The design choice to accept a BufferFactory callable rather than returning a std::vector is deliberate and important. The caller knows its allocation context: in the overlay code it may be writing into a Protobuf CodedOutputStream region or a pooled buffer. The factory receives the worst-case compressed size from LZ4_compressBound and returns a raw pointer; the template accepts any callable that satisfies this contract without virtual dispatch overhead.

The sole pre-condition check guards against input larger than UINT32_MAX. LZ4's block API uses int internally, so exceeding that limit would silently truncate the size argument. The function throws via Throw<std::runtime_error>, which logs a call stack through contract.h before throwing — consistent with XRPL's "crash loudly with context" philosophy for invariant violations.

lz4Decompress — Raw Buffer Overload

inline std::size_t lz4Decompress(
    std::uint8_t const* in, std::size_t inSizeUnchecked,
    std::uint8_t* decompressed, std::size_t decompressedSizeUnchecked)

The Unchecked naming in the parameters is the code's way of signalling that the size_tint narrowing has not yet been validated. The function immediately casts both sizes to int and checks for <= 0. This catches two distinct failure modes: a genuinely zero-length buffer, and a size_t value large enough that the narrowing wrap produces a non-positive int. Separating these checks with distinct error messages makes debugging easier.

LZ4_decompress_safe is used rather than the faster LZ4_decompress_fast. The safe variant takes the output buffer capacity as a bound and will not write past it even if the compressed data is malformed — essential when the input arrives from an untrusted peer on the network.

The function enforces an exact-size postcondition: if LZ4_decompress_safe returns anything other than the expected decompressedSize it throws. This reflects the fact that, in the overlay protocol, the original message size is transmitted in the message header; any mismatch means either corruption or a peer bug.

lz4Decompress — Streaming ZeroCopyInputStream Overload

template <typename InputStream>
std::size_t lz4Decompress(
    InputStream& in, std::size_t inSize,
    std::uint8_t* decompressed, std::size_t decompressedSize)

This overload works with Protobuf-style ZeroCopyInputStream objects that expose data as a series of chunks rather than a single contiguous buffer. The key optimization is the fast path: if the very first chunk returned by in.Next() is at least inSize bytes long, the function uses that chunk's pointer directly and avoids any allocation. In practice, compressed P2P messages typically arrive in a single TCP read buffer, so this path is taken most of the time.

When the data spans multiple chunks, the function lazily allocates a std::vector<std::uint8_t> of exactly inSize bytes (note the compressed.resize(inSize) is only reached on the second iteration) and copies chunks into it until the full compressed message is assembled. After reading, any bytes that were consumed from the stream beyond inSize are returned via in.BackUp(), preserving the stream cursor for the next message in the framing protocol.

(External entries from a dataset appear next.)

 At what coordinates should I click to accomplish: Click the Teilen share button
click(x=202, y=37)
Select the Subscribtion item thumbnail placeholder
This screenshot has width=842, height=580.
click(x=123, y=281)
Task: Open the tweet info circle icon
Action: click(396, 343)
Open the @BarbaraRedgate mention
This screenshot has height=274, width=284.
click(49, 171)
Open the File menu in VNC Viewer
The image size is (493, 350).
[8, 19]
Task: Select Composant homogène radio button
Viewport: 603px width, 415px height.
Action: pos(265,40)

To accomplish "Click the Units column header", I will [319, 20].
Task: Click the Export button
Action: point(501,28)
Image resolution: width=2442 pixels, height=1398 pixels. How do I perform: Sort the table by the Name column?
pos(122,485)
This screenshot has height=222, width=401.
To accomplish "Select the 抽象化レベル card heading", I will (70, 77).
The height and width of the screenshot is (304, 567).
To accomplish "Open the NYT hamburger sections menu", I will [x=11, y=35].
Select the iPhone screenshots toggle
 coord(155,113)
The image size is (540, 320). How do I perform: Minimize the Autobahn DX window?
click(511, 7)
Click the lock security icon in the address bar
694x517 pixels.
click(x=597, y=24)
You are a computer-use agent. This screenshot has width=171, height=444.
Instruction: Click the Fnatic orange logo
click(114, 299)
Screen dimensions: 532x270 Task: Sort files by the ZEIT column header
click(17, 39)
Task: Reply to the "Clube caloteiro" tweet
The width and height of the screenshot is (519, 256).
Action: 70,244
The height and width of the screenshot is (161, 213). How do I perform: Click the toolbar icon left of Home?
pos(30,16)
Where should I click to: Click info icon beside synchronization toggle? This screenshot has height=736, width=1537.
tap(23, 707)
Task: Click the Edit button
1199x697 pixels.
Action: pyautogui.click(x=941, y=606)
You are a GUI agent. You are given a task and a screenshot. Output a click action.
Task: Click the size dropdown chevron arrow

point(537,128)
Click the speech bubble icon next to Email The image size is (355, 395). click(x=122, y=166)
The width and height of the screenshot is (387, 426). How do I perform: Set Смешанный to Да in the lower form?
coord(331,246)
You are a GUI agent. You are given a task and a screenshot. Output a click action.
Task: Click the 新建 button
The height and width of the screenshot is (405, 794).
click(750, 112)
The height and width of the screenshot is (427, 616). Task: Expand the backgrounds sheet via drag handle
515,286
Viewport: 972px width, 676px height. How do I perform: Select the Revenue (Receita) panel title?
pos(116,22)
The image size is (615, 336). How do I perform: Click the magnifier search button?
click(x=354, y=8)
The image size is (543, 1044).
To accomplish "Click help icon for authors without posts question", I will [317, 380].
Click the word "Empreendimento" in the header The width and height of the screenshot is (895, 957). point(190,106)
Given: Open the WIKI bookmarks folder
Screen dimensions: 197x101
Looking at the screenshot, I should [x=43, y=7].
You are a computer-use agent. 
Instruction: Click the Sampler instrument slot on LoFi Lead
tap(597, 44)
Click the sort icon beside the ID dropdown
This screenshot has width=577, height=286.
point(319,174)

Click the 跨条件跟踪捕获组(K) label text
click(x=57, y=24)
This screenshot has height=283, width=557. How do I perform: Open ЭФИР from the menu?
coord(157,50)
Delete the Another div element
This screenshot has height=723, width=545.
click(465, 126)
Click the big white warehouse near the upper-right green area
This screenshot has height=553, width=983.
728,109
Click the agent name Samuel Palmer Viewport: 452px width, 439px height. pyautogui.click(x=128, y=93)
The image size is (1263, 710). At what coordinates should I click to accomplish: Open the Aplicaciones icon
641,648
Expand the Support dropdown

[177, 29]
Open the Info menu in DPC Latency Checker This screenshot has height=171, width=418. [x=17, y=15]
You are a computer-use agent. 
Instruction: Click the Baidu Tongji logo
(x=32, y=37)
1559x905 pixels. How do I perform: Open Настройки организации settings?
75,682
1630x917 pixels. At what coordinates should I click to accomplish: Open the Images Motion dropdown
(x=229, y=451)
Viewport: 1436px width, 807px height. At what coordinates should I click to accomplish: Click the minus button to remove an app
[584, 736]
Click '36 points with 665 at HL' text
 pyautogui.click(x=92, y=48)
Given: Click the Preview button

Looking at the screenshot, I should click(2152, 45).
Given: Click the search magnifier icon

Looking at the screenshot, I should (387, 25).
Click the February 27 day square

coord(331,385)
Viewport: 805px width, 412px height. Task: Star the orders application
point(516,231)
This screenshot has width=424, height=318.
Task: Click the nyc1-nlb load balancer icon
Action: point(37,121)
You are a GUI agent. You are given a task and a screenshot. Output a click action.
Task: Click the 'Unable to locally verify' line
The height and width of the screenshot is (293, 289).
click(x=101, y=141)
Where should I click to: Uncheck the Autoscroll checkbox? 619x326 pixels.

The final validation before delegating to the raw overload checks that the amount actually read matches what was requested. This guards against a stream that ends early — e.g., a truncated TCP connection or a framing bug where the declared size doesn't match the available data.

Relationship to Compression.h

The overlay's Compression.h wraps these two functions inside compress() and decompress() functions that add an Algorithm enum parameter (currently Algorithm::LZ4 = 0x90 or Algorithm::None). Those wrappers catch all exceptions from the functions here and return 0 on failure, converting the throw-on-error contract into a return-zero-on-error contract. The distinction is intentional: the raw primitives throw so that callers who want structured error handling can use them; the overlay wrapper normalises failures to a 0 return value to simplify the state machine in the peer message processing loop.